Nagios is the comprehensive grandfather of monitoring systems. It monitors everything, it's been doing it for years, and it has a fairly comprehensive network of plugins and solutions around it. Everything from UI customization to monitors. It's got open source and commercial solutions for just about everything.

It's intimidating just looking at it, and that's really where Bosun compares to it. Bosun is tremendously simpler than Nagios. That's one part design and one part lack of age. If I were to compare the two tools at a simple level, I'd consider Nagios the IT Admin solution, and I'd consider Bosun the DevOps solution.

Splunk Cloud

People who have Splunk love Splunk. Splunk is a very comprehensive solution with a formidable price tag. I know many people in the IT world who swear by everything Splunk has to offer as a monitoring solution, however, the price tag has prevented me from ever having an opportunity to thoroughly evaluate it. As such, I can’t provide much of a comparison.

Server Density

In the "As A Service" world, Server Density probably provides the best comparison to Bosun. As a host, it will consume literally anything, including Nagios data.

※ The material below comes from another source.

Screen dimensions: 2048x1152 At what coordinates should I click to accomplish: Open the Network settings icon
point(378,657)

You can write your own plugins for the agent. Metrics can be piped in from an assortment of different cloud providers, so there's no monitoring lockin associated with it. Their web interface comes with a complete metric picture of what's going on with the server at any given time. There are even iPhone and Android apps. It also has fairly customizeable alerts based on the variety of metrics you might pass in.

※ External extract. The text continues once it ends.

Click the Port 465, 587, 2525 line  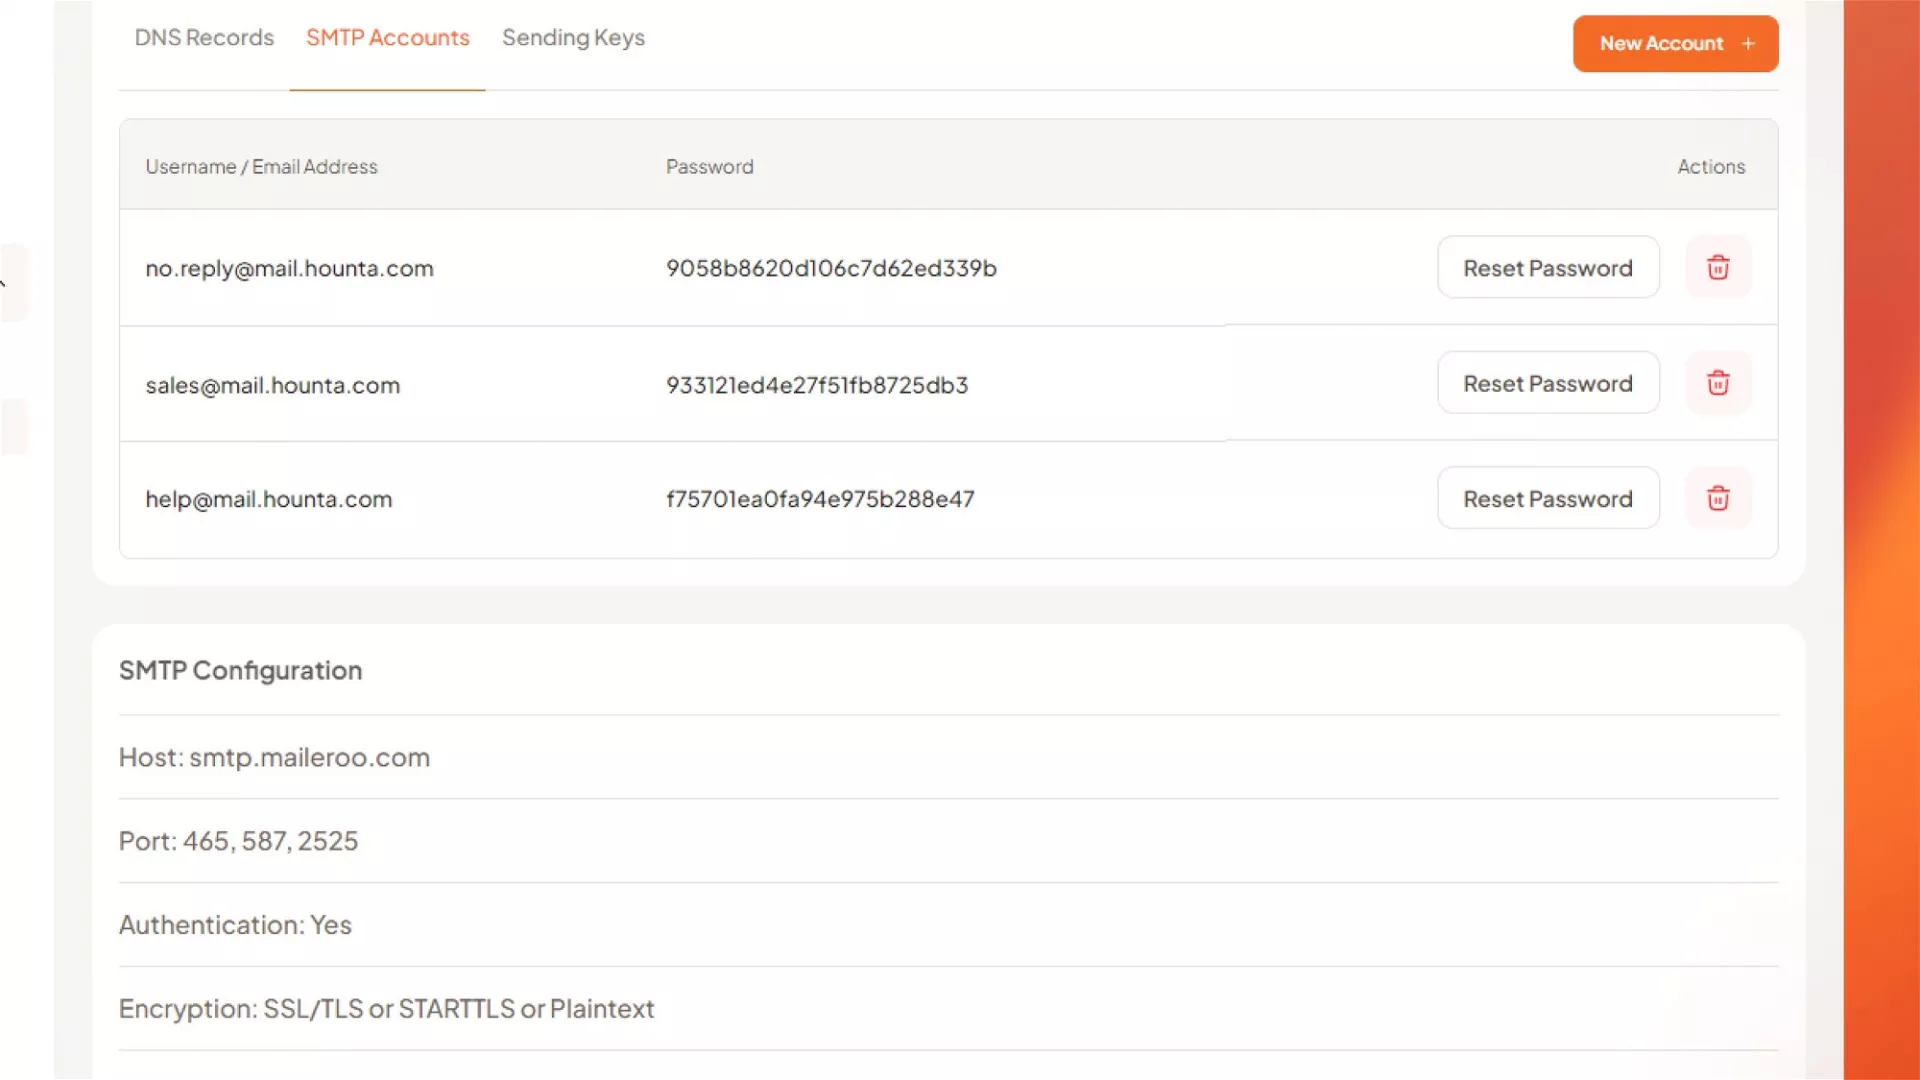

As for pricing, it's much more comparable to cloud offerings than the other paid players I’ve mentioned.

Conclusion

Bosun's a great option in the open source monitoring space and has a lot of room to grow. As an ecosystem expands around it, it will certainly become a better and better option. Right now, stability of the monitor seems to be a known concern, but as soon as the production monitor setup is simplified, I would expect it to start gaining serious traction.